The Americans lost about 60,000 men in this war. The Vietnamese lost three million. With the publication of this novel, the Vietnamese finally found a voice.
This truly powerful book touches and moves the body, mind and soul. More memorable than Erich Remarque’s All Quiet on the Western Front, it is a huge addition to our canon of world literature, a masterpiece that helps us understand war, its atrocities, its inevitability, its cowardice and its downright abuses and cruelties.
The novel’s protagonist, Kien, is a lone survivor of his brigade and a 10-year veteran of the war. When the book opens, he is part of an MIA (missing in action) body-collecting team in the jungle of screaming souls.
Bao Minh writes in the most individualistic style, moving to and fro over the 10 years of this horrific war. There is also a credible love story, Kien’s feelings for the beautiful gifted and loving Phuong, this love destroyed with pathos by war, loss and suffering. There is the loss of youth, family, life, tradition and love — all is encompassed in the real sorrow of war, in other words, the human story of war.
The story is structured as a series of reminiscences and flashbacks. Some stories are retold from a different and deeper perspective. For example, with the retelling of the rape scenes we understand more and more the utmost emptiness and depravity that subsumes the perpetrators, and the cruelty that they inflicted on their victims.

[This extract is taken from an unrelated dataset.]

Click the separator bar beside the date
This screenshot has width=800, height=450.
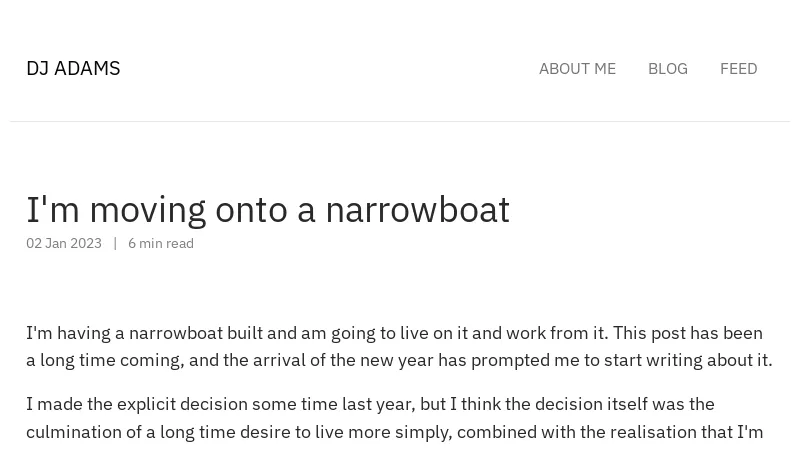pyautogui.click(x=115, y=243)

The writing process, too, redeems the narrator/protoganist/author. He explains the process repeatedly in a personal way to the reader — manuscript pages are unnumbered, the manuscript is in danger of being lost or discarded, and chance plays a part in the telling of the story itself. Kien looks back not just at his 10 years at war, but at his final days at school, his confused love for Phuong, his work with the MIA team after the war, the rapid dissolution of life itself fought out in the jungles and cities of Vietnam.
He bears witness, this is his attempt at a personal salvation. The protagonist, Kien, eventually confesses. But we are/were human.
There is a parallel story of lost love (Phuong and Kien) and the sorrowful story of war — both fierce but in a way the two forces are multiplied together here — love lost and the agony of war.
It recalls for me Caitlin Maude’s masculine and wild love poems Amhran Gra Vietnam (Love song of Vietnam): “But the sorrowful soldier faces made us laugh and we settled on a quiet place near the river”.
There was also a mute girl whom Kien loved on another level. She gathered the windswept pages of his manuscript; an injured woman-soldier whom he loved very briefly; an attempted seduction of him by one of “The green Coffee girls”; and Lanh, who at the age of 13 had pledged her love for Kien. But his life-long love for the wandering and uncertain Phuong was at another substantial and eternal level.
War appears to defeat the human capacity for love. Here there is no joy but truth, and truth sublimates suffering if anything does, even among the heaped-up corpses at Saigon airport after the American withdrawal.
This is a hauntingly powerful Vietnam War novel. It is also an anti-war novel. There had been much rape, bombing, killing, torching with Agent Orange, horrific destruction as it is recorded in Apocalypse Now. But it is not only an account of the horrors of war, it is about uncertainty, the search for identity and self-respect. It is a statement about honesty and the journey towards self-realisation, through love, loyalty, and post-traumatic shock. Love is lost, regained, lost again but overall there is an honesty and truth that the soul screams for acknowledgement and will always survive despite the cruelty and barbarism of men towards each other.